What needs to be done
Your job is to copy every line in the material containing the word "mentioning".
Start of Dataset
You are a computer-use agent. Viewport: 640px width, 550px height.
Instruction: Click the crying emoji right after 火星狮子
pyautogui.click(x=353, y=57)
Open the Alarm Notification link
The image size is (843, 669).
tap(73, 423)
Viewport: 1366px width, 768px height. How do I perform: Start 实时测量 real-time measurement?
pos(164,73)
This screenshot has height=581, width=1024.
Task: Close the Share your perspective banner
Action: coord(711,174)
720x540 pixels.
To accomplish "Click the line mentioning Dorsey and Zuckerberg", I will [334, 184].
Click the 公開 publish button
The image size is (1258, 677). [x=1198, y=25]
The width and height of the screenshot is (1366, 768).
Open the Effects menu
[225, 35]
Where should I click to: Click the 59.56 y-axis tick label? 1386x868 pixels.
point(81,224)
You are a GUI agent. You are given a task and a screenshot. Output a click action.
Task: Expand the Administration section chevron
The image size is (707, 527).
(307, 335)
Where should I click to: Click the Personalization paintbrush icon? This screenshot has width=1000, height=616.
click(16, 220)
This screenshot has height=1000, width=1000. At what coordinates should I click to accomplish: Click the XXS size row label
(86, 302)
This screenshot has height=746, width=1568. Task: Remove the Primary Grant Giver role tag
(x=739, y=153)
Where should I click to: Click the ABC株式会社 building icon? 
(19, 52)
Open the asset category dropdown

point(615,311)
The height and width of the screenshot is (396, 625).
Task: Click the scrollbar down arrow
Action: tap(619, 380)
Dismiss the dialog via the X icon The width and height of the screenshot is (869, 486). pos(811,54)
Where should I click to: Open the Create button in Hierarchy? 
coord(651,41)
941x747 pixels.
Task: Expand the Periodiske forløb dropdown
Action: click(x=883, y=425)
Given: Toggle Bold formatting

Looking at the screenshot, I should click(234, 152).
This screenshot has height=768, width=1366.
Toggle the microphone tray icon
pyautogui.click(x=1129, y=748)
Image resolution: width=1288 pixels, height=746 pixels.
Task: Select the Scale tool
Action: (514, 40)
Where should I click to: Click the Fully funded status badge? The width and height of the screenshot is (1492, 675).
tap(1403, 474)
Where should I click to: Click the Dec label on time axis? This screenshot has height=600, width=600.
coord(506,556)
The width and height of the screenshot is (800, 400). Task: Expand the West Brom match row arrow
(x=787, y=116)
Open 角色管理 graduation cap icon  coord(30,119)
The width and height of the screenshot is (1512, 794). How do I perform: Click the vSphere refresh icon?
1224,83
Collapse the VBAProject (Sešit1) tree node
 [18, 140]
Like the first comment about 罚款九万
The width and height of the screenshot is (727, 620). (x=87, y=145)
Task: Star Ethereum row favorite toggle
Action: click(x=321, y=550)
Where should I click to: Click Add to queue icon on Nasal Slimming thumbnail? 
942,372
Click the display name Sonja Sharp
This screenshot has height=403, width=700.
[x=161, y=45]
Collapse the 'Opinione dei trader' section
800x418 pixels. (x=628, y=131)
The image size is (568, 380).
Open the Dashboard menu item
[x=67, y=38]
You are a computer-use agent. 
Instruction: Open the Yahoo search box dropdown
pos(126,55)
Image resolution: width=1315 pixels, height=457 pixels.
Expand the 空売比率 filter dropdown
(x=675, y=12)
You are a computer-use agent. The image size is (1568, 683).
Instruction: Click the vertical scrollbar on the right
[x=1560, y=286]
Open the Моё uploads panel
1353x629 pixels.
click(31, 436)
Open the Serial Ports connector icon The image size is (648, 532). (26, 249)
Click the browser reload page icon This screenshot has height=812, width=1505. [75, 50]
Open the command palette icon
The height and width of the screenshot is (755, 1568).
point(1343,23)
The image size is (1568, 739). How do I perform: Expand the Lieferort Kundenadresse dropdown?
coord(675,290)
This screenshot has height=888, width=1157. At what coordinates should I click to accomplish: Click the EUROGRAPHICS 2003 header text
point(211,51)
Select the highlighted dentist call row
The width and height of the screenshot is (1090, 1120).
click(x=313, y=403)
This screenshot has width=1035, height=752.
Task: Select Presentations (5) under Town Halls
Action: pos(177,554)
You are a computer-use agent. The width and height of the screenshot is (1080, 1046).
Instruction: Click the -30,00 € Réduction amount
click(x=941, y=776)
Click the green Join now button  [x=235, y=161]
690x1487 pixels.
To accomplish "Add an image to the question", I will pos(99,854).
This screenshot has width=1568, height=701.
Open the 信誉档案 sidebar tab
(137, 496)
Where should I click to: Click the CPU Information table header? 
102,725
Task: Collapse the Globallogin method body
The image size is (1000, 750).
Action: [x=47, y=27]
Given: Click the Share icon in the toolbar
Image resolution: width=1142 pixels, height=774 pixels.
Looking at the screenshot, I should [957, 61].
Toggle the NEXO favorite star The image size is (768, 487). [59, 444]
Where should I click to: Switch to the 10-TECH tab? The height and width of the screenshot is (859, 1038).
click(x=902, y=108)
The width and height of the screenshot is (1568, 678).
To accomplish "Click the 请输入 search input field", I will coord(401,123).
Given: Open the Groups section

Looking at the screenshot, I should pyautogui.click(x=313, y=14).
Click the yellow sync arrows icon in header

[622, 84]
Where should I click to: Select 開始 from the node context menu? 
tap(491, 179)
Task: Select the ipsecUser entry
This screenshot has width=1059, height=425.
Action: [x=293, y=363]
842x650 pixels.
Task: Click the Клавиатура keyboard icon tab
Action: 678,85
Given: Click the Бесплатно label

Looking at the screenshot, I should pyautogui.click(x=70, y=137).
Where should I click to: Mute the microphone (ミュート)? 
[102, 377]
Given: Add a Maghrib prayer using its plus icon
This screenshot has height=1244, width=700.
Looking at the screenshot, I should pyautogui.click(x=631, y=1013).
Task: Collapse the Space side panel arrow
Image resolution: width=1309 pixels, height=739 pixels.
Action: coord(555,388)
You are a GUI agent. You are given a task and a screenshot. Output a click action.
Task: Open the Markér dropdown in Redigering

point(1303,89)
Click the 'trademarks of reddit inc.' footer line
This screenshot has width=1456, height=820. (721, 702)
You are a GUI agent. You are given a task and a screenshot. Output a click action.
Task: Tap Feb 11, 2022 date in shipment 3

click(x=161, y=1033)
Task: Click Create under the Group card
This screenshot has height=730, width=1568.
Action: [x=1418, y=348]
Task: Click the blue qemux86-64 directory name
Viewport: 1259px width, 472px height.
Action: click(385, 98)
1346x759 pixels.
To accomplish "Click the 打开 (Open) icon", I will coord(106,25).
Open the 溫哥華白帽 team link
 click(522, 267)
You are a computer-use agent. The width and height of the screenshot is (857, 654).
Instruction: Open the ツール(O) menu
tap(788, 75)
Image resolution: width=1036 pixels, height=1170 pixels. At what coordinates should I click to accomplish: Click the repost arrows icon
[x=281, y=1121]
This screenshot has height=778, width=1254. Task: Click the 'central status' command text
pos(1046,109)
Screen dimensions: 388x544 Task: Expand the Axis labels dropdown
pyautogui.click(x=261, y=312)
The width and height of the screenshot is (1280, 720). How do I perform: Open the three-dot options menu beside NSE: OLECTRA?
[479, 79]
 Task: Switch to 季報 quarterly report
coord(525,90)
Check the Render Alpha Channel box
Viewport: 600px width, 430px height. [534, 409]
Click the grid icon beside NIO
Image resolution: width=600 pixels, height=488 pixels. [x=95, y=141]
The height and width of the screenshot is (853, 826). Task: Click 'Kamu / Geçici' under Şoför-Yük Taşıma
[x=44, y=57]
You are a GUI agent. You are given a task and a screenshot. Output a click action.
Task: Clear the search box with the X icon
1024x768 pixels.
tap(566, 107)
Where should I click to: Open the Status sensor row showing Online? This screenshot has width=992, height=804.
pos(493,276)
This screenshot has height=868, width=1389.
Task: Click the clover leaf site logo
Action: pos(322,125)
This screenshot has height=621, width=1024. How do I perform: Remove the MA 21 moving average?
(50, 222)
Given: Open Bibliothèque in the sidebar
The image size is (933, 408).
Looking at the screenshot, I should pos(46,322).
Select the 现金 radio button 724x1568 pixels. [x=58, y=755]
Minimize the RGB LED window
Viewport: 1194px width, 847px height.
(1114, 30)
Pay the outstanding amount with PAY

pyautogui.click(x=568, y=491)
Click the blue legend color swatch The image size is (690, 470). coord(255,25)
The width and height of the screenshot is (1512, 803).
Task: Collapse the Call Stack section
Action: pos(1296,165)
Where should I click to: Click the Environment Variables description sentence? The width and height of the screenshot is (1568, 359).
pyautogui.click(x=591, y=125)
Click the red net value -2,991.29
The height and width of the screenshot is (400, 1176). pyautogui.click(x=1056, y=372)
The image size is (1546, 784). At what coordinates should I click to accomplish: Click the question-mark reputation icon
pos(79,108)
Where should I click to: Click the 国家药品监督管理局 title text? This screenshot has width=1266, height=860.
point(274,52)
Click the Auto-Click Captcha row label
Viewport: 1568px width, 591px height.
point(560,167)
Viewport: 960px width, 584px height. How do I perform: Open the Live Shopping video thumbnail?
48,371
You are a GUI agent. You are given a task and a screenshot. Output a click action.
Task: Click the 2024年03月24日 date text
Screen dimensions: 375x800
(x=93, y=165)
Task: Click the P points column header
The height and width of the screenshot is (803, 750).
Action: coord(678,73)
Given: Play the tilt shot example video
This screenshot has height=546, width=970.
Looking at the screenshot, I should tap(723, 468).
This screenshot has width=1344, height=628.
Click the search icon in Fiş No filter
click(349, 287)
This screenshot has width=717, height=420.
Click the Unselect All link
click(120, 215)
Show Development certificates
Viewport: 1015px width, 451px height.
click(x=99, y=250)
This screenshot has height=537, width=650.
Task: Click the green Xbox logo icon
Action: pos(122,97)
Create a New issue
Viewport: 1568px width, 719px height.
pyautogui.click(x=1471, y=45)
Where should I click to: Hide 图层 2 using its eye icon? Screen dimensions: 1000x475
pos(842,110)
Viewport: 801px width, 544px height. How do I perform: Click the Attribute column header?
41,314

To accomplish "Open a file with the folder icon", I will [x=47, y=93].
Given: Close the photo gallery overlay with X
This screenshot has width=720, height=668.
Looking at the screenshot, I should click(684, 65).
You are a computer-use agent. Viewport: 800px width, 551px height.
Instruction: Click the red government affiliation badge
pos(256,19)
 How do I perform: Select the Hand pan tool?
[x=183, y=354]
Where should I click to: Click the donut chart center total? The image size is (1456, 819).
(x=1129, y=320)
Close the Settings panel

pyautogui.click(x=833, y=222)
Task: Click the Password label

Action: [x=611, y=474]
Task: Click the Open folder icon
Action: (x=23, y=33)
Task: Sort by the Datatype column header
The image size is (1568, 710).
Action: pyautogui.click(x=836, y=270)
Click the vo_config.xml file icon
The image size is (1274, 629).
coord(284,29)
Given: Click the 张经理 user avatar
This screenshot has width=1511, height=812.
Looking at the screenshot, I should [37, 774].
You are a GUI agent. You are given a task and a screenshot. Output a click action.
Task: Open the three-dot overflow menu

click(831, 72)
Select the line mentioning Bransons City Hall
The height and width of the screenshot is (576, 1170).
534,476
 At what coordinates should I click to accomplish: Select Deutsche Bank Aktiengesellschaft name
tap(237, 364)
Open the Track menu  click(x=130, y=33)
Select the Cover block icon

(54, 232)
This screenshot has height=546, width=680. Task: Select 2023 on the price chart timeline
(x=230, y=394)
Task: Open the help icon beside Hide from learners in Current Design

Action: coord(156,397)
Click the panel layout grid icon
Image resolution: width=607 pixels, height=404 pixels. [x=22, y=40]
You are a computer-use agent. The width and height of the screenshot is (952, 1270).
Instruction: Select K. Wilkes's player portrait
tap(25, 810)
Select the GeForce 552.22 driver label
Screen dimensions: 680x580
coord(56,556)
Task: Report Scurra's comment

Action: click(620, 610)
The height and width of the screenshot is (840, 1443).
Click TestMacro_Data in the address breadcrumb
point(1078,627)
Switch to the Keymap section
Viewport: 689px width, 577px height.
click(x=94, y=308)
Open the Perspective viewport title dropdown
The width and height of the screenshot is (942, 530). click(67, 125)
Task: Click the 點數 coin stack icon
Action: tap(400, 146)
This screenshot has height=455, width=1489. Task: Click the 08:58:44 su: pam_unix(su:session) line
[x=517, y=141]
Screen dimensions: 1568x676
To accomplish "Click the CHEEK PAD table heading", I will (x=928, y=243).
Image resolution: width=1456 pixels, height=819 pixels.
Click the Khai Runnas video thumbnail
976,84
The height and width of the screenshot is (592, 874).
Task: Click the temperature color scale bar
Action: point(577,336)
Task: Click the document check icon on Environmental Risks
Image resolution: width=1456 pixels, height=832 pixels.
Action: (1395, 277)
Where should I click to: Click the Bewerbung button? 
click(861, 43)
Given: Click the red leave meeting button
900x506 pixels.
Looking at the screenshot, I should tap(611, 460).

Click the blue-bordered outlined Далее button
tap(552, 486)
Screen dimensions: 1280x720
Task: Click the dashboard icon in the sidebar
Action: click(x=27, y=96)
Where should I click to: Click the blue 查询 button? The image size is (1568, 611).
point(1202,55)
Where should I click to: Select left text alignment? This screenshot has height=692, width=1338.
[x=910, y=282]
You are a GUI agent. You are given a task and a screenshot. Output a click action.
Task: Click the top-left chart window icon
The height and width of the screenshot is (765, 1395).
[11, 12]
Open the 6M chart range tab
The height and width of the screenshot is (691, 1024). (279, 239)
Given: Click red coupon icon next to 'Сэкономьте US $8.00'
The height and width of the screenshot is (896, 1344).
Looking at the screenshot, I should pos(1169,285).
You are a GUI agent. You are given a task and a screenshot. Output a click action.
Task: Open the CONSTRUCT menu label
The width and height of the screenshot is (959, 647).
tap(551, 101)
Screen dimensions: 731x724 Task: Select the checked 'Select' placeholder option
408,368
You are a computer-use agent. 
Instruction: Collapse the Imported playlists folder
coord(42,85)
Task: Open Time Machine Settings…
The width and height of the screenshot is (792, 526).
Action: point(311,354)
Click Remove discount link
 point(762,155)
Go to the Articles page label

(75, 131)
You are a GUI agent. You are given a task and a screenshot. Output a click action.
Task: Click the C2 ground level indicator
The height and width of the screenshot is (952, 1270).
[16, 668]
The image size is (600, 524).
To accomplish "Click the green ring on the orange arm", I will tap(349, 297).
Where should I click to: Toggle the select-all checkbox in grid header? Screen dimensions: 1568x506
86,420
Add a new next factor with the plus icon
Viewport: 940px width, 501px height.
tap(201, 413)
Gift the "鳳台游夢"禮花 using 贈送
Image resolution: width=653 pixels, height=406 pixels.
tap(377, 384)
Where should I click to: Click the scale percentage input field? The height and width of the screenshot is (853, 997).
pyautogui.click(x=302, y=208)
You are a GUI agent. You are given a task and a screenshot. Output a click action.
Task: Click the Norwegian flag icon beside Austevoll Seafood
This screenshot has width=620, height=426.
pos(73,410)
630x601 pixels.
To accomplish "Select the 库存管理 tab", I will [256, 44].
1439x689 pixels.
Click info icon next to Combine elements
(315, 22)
End of Dataset
Exercise result
To accomplish "Click the line mentioning Dorsey and Zuckerberg", I will [334, 184].
Select the line mentioning Bransons City Hall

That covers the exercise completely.